Sua primeira dica de que o universo não aglutinou o suficiente veio em 2015, e os mapas de velocidade peculiares subsequentes apresentaram a mesma suavidade preocupante. Hudson e seus colaboradores publicaram um trabalho em julho, inferindo uma falta anômala de aglutinação quase tão forte quanto o que KiDS descobriu.

Além disso, nos últimos oito anos, pelo menos uma dúzia de pesquisas usando técnicas diferentes encontraram um universo atual pelo menos um pouco fino demais. Cada estudo tem pouca significância por si só, mas alguns cosmologistas estão começando a suspeitar que todas as medições caem abaixo da previsão teórica, em vez de se espalharem uniformemente ao redor dela.

“Quando você começa a ver a mesma coisa em um monte de conjuntos de dados diferentes”, disse Hudson, “você acha que isso está realmente lhe dizendo algo”.

Anomalias contraditórias

Se esta é uma mensagem do universo, seu significado permanece obscuro.
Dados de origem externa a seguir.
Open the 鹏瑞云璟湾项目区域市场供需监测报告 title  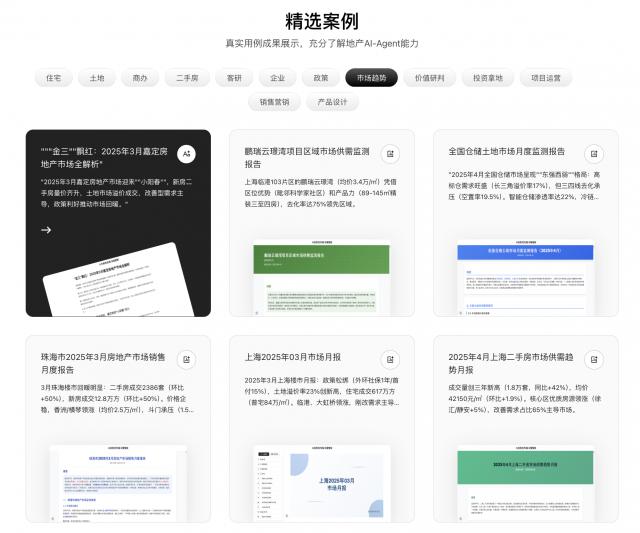(x=307, y=157)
O modelo padrão da cosmologia se ajusta às observações tão perfeitamente que os teóricos não podem simplesmente adicionar novas peças à toa. As medições mais precisas do universo primitivo vêm da colaboração do Planck, que publicou seus resultados finais em 2018. “É difícil inventar algo novo que não destrua o Planck”, disse Daniel Scolnic, cosmologista da Duke University que estuda taxas de expansão.

Mas a camisa de força de Planck tem algumas fivelas soltas, com as quais os teóricos mexeram há anos, em busca de uma maneira de explicar a expansão inesperadamente rápida.
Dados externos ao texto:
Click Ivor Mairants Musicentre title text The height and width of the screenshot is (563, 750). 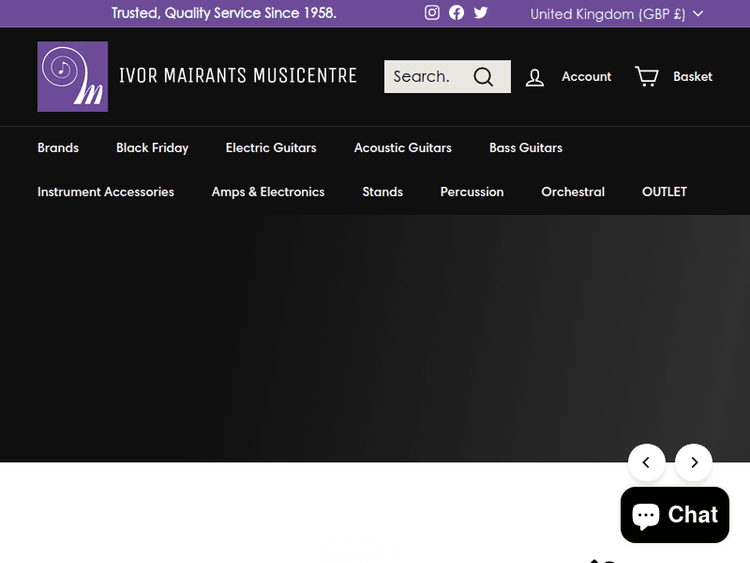tap(237, 76)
Eles agora procuram realizar duas tarefas contraditórias. Para resolver o problema original do universo em expansão, eles precisam de um fenômeno que dê ao universo um impulso extra para fora. Mas para resolver a nova anomalia, eles precisam enfraquecer a influência gravitacional que faz o universo se aglomerar. Quando você coloca os dois problemas juntos, disse Julien Lesgourgues, um cosmólogo teórico da RWTH Aachen University na Alemanha e membro da colaboração de Planck, “torna-se um pesadelo encontrar uma explicação para ambos”.

Por exemplo, para impulsionar a expansão, alguns teóricos tentaram adicionar “radiação escura” ao universo primitivo. Mas eles têm que equilibrar essa radiação extra com matéria adicional, o que teria engrossado o universo. Então, para terminar com o universo que vemos, eles têm que inventar interações adicionais entre os vários ingredientes escuros para obter a magreza desejada.
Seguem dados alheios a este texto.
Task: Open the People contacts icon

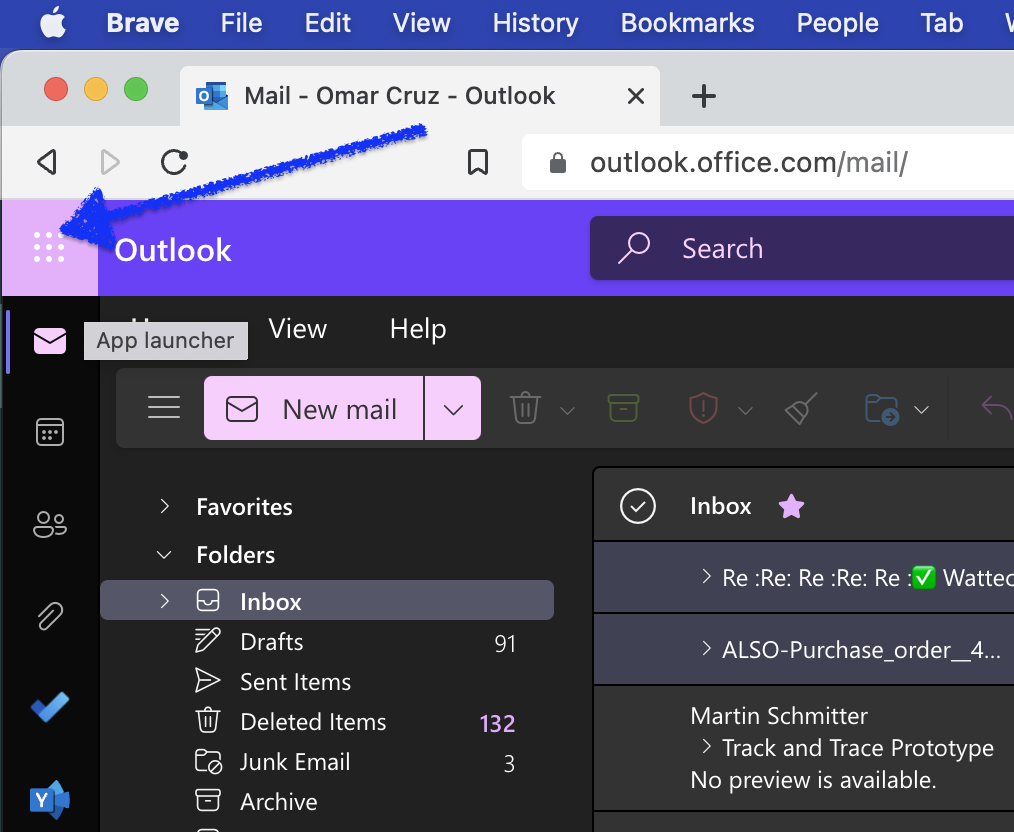Action: click(x=49, y=524)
Outra possibilidade é que a matéria escura, que agrupa o universo, se transforme em energia escura, que o separa. Ou talvez a Terra esteja em um vasto vazio, distorcendo nossas observações. Ou as duas anomalias podem não estar relacionadas. “Não vi nada convincente”, disse Hudson, “mas se eu fosse um teórico, ficaria muito animado agora.”

Uma ou ambas as tensões ainda podem se dissipar com mais dados. KiDS é uma das três pesquisas de lentes gravitacionais fracas atualmente em andamento, junto com a Pesquisa Internacional de Energia Escura no Chile e a Hyper Suprime-Cam do Japão no telescópio Subaru no Havaí. Cada um examina diferentes regiões do céu, em diferentes profundidades. Os resultados da última campanha do Dark Energy Survey, que cobriu uma área do céu cinco vezes maior do que a do KiDS, serão divulgados nos próximos meses. “Todo mundo está meio que esperando por isso”, disse Scolnic. “Essa é a próxima grande novidade na cosmologia.”

Michael Troxel, da Duke University, que realiza trabalhos de lentes gravitacionais fracas para o Dark Energy Survey, elogiou a equipe do KiDS por levar a técnica a novos patamares de precisão e por cobrir uma área de céu sem precedentes. Mas ele também enfatizou que uma montanha de desafios técnicos torna difícil a leitura muito profunda de uma medição. A uma distância de bilhões de anos-luz, as galáxias aparecem como meros pixels, complicando a análise de suas formas. Os pesquisadores também precisam saber a que distância está cada galáxia, e o tratamento que dão às incertezas que acompanham essas distâncias pode amenizar ou exagerar a tensão.

“Eu não colocaria dinheiro ainda onde o valor final estará”, disse Troxel.